── Texte source ──
M.[K] et la société Hadar Consulting sollicitent la confirmation du jugement en ce qu'il a rejeté les demandes de dommages et intérêts de M.[X] à titre personnel, exposant que les difficultés rencontrées par la société ne résultaient pas de la négligence ou de l'incapacité de M.[K] à gérer la société, mais du brutal départ de M.[X], qui s'est accompagné de celui de sa soeur, expert-comptable de la société.

Il incombe à M.[X] de caractériser non seulement les fautes qui auraient été commises par M.[K], mais également le caractère personnel du préjudice qu'il allègue, distinct de celui qu'a pu subir la société du fait des fautes alléguées.

- Sur l'absence distribution de dividendes

M.[X] soutient que M.[K] a violé les statuts en ce qu'il a fait inscrire et voter lors de l'assemblée générale du 6 juin 2019 l'affectation du bénéfice de 85.237 euros à la réserve légale contre l'avis de M.[X], alors que la réserve n'est que de 5% du bénéfice et qu'elle est limitée à 10% du capital social soit 100 euros. Il considère que cette faute lui a causé un préjudice de 41.766,13 euros au titre des dividendes non perçus sur les bénéfices du premier exercice social, soit 49% de 85.237 euros après retrait de 100 euros constituant la réserve légale.

M.[K] conteste toute faute, arguant que la distribution des dividendes dépend des statuts et de la volonté des associés quant à l'affectation des bénéfices, que la société est tenue d'affecter les bénéfices à la réserve légale, et qu'il était de l'intérêt de la société d'affecter le bénéfice du premier exercice social clos au 30 juin 2018, à la réserve légale.

La société Hadar Consulting a clôturé son premier exercice le 30 juin 2018.

Il ressort du procès-verbal de l'assemblée générale daté du 6 juin 2019 ayant notamment pour objet l'approbation des comptes clos au 30 juin 2018 et l'affectation des résultats, que cet exercice s'est terminé avec un résultat bénéficiaire de 85.337 euros et qu'à la majorité (M.[X] ayant voté contre) l'assemblée générale a décidé d'affecter ce bénéfice comme suit:

- dotation à la réserve légale: 100 euros,

- le solde de 85.237 euros au poste 'report à nouveau'.

L'article 20 des statuts de la société Hadar Consulting, dont se prévaut M.[X], stipule qu''il est fait sur le bénéfice, diminué le cas échéant des pertes antérieures, un prélèvement d'un vingtième au moins pour doter la réserve légale. Ce prélèvement cesse d'être obligatoire lorsque la réserve légale a atteint une somme égale au dixième du capital initial [....]Le bénéfice distribuable est constitué par le bénéfice de l'exercice, diminué des pertes antérieures et des sommes portées en réserve en application de la loi, et augmenté du report à nouveau bénéficiaire.Ce bénéfice est réparti entre les Associés proportionnellement au nombre de leurs actions. Les dividendes sont prélévés par priorité sur le bénéfice distribuable'.
───
── Données fournies ──
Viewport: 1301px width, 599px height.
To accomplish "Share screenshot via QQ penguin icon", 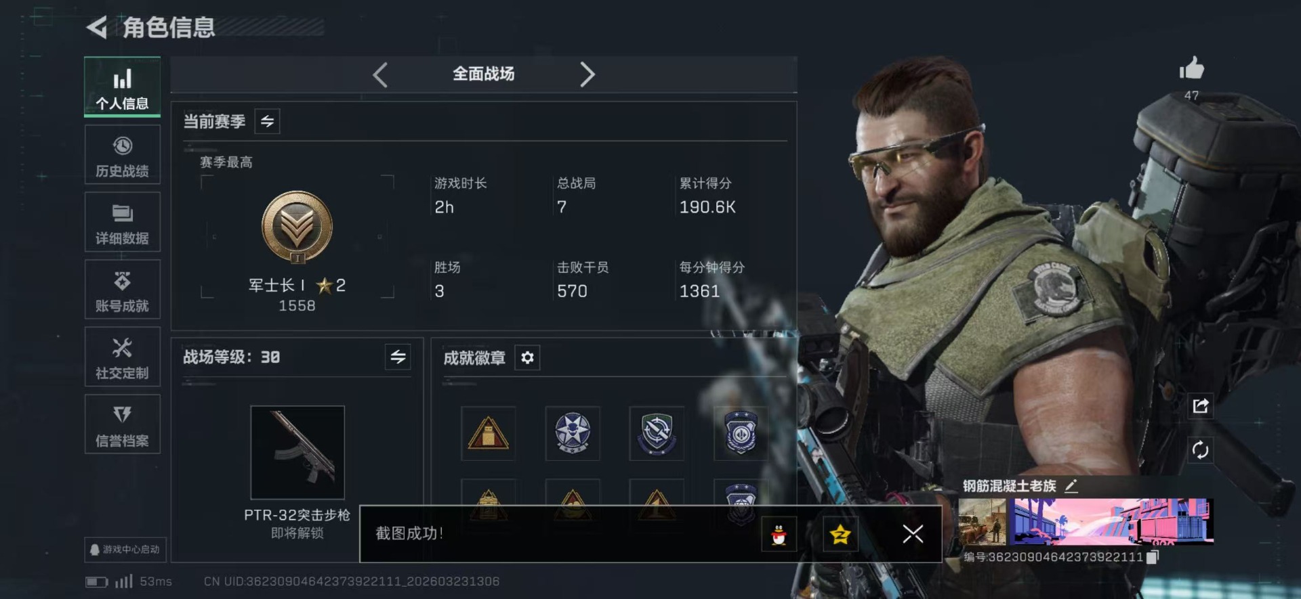I will 779,535.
───
Recopiez, s'il vous plaît, le passage du texte source qui va de « Il incombe à » à « constituant la réserve légale. », bornes comprises. Les lignes ci-dessus constituent un ensemble indépendant du texte source.

Il incombe à M.[X] de caractériser non seulement les fautes qui auraient été commises par M.[K], mais également le caractère personnel du préjudice qu'il allègue, distinct de celui qu'a pu subir la société du fait des fautes alléguées.

- Sur l'absence distribution de dividendes

M.[X] soutient que M.[K] a violé les statuts en ce qu'il a fait inscrire et voter lors de l'assemblée générale du 6 juin 2019 l'affectation du bénéfice de 85.237 euros à la réserve légale contre l'avis de M.[X], alors que la réserve n'est que de 5% du bénéfice et qu'elle est limitée à 10% du capital social soit 100 euros. Il considère que cette faute lui a causé un préjudice de 41.766,13 euros au titre des dividendes non perçus sur les bénéfices du premier exercice social, soit 49% de 85.237 euros après retrait de 100 euros constituant la réserve légale.